Cristina Goettsch Mittermeier’s mixed media collage work emerges from a life lived across borders. Shaped by migration to the United States and Canada, and by a conscious return to Mexico, her country of origin, each piece examines what it means to belong, to be displaced, and to carry identity as both inheritance and burden. Through form and motif, the collages trace the emotional geography of expatriation and repatriation, while situating personal experience within the broader realities faced by women and marginalised communities worldwide.
At the core of this practice is the photograph. Each work begins with one of Mittermeier’s original images, often portraying women whose dignity persists despite historical erasure, social inequality, or cultural marginalisation. Onto this photographic ground, she layers hand-cut floral forms constructed from documents accumulated over a lifetime: passports, birth certificates, immigration papers, divorce records, visas, and official forms that once defined her in bureaucratic terms. These materials, stripped of their administrative authority, are reassembled into symbols of resilience, growth, and survival.
The flowers function as both offering and reclamation. They soften the dehumanising rigidity of paperwork while refusing to erase it. In transforming records associated with control, permission, and judgment into organic forms, Mittermeier asserts authorship over her own narrative and extends that gesture to women and children whose stories are too often told for them, or not at all.

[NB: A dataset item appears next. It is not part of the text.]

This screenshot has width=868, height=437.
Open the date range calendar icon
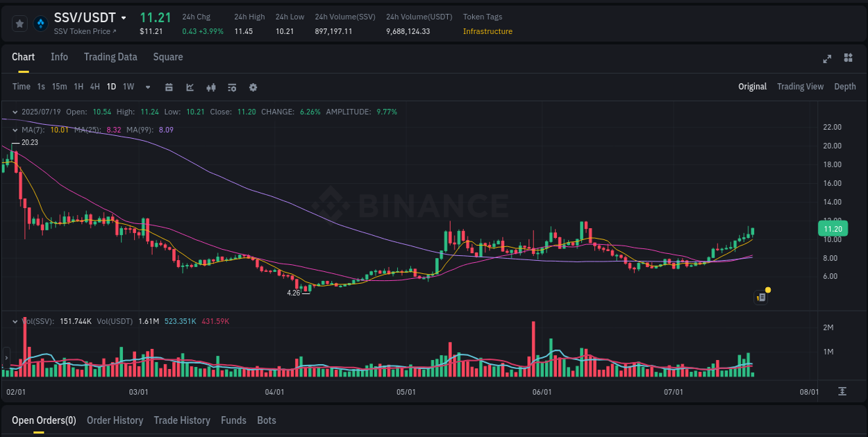click(x=169, y=87)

The collaged elements carry memory, loss, and endurance, embedding the work with a layered intimacy that resists abstraction and calls into question the ways in which lives are measured and constrained by documentation.
There is also, in the act of adding flowers, a gesture of giving back. Many of the women portrayed in these works come from communities that have historically had little access to material wealth, visibility, or restitution. The flowers become symbolic acts of care, gratitude, and recognition, made from fragments of a life molded by borders and bureaucratic systems. By offering blooms formed from her own lived experience, Mittermeier creates a quiet exchange that honors the dignity, strength, and beauty of women who have carried so much with so little.
The colours, textures, and visual language of the collages consciously draw from the iconography of her childhood and from Mexico’s rich artistic traditions. Echoes of papel picado, votive offerings, vernacular textiles, and ceremonial altars surface throughout the work, spaces where life and loss coexist without contradiction. This aesthetic memory merges with photography to create a hybrid visual language in which the personal and the cultural are inseparable.
Taken together, each piece can be understood as a form of pictorial magical realism, rooted in the traditions of Latin American storytelling. As in those narratives, the extraordinary does not appear as fantasy, but as a natural extension of lived reality. Flowers bloom from official papers, personal history becomes ornament, and intimacy expands into collective meaning. In this in-between space, Mittermeier constructs images where memory, identity, and resistance are made present rather than explained.
Ultimately, this body of work reflects a return to homeland and to the self, born from a life of movement facilitated through official systems, and an awareness of how those same systems exclude and erase others. It reflects how women especially carry their histories in their bodies and on their backs, how they adapt, survive, and bloom in inhospitable terrain. Each collage stands as a declaration that beauty can be built from rupture, taking documents once used to divide and control and transforming them into bouquets of continuity, agency, and belonging.